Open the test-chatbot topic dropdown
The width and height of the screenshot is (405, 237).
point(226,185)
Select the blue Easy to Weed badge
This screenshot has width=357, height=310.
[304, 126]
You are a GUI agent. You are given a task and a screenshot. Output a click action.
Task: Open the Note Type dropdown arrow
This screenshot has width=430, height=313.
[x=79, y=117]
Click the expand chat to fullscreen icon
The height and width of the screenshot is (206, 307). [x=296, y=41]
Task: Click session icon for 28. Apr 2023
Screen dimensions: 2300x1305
• • • •
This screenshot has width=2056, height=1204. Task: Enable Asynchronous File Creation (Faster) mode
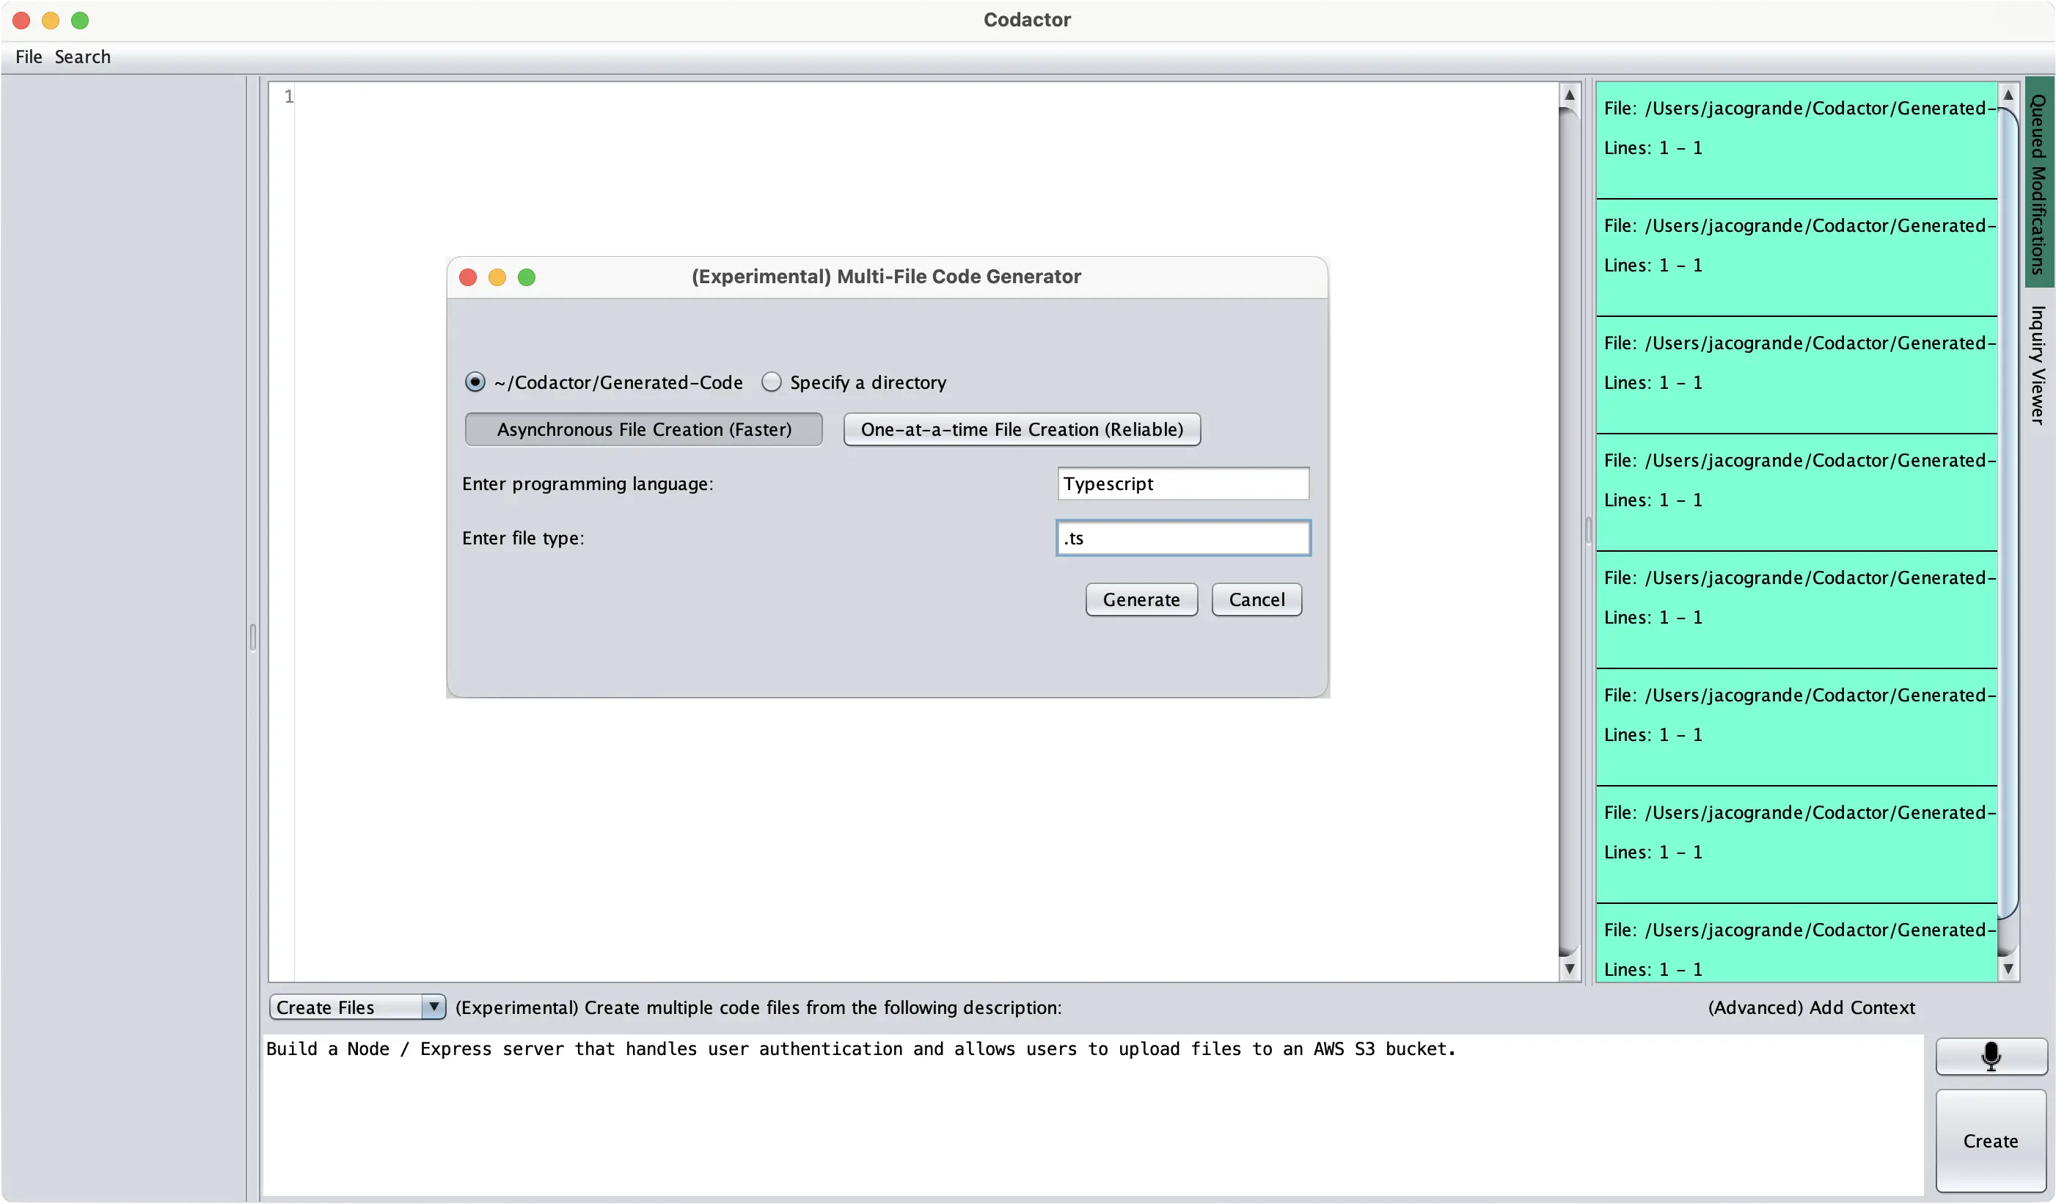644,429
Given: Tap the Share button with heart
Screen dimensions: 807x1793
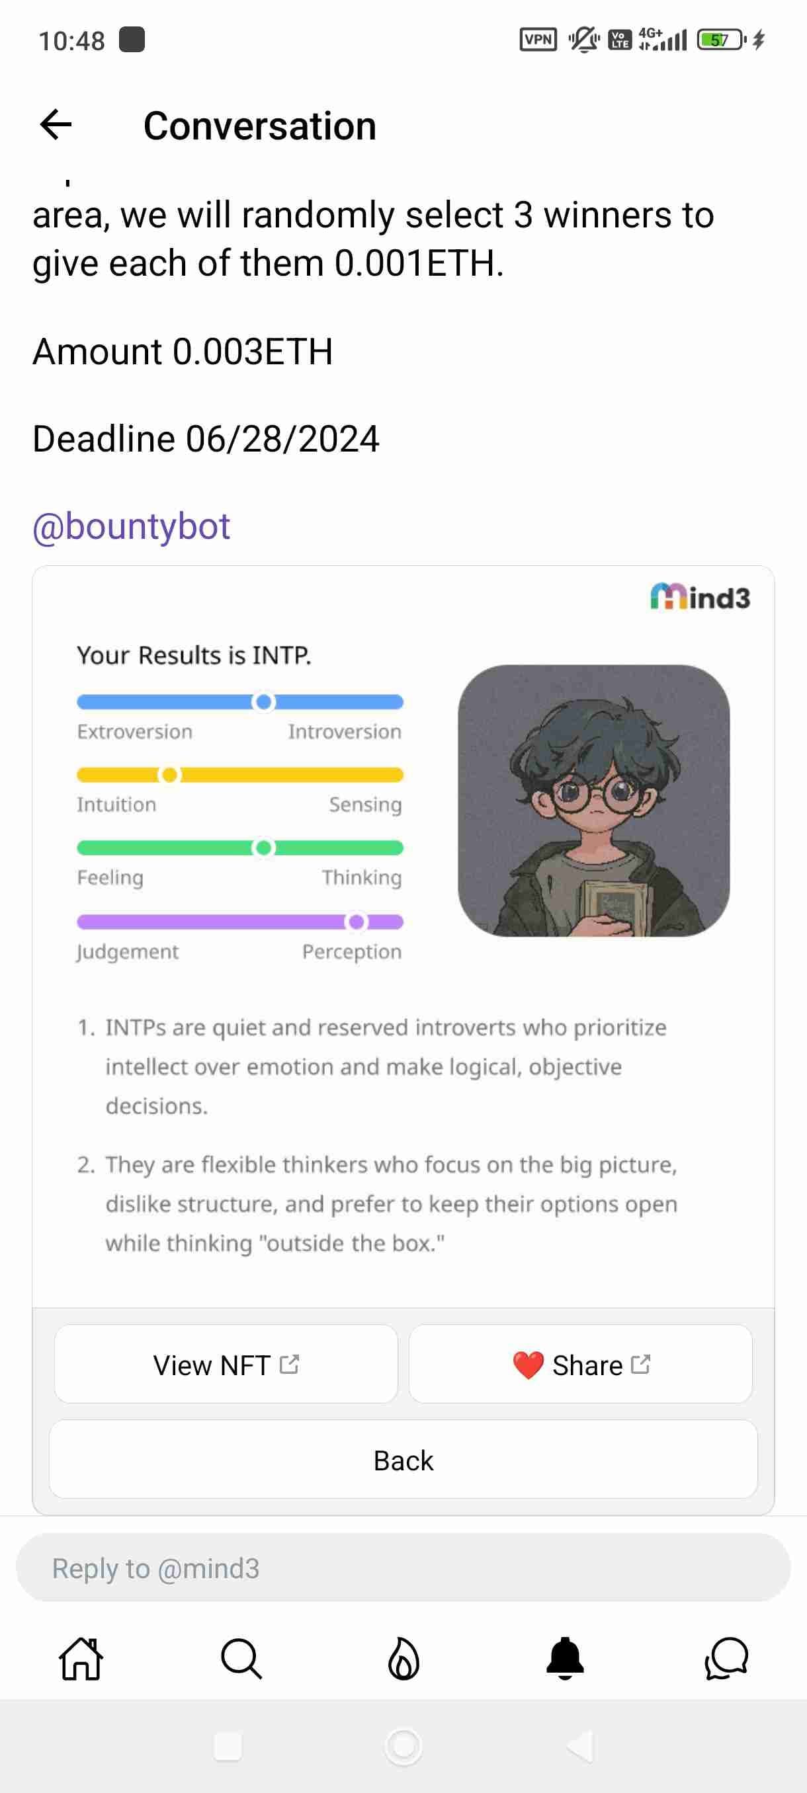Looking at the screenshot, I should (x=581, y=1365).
• • • •
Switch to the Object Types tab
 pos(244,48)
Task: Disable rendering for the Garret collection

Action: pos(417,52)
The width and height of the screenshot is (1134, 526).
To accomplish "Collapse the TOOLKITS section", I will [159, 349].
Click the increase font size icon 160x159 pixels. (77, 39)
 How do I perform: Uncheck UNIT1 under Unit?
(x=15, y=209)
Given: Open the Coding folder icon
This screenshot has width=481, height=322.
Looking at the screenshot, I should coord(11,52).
• • • •
**The task:**
Rewrite the data from the line containing "Click the increase" down to the line containing "Looking at the screenshot, I should coord(11,52)." as a numbered list, leaving out any blank lines.

**Result:**
1. Click the increase font size icon 160x159 pixels. (77, 39)
2.  How do I perform: Uncheck UNIT1 under Unit?
3. (x=15, y=209)
4. Given: Open the Coding folder icon
5. This screenshot has width=481, height=322.
6. Looking at the screenshot, I should coord(11,52).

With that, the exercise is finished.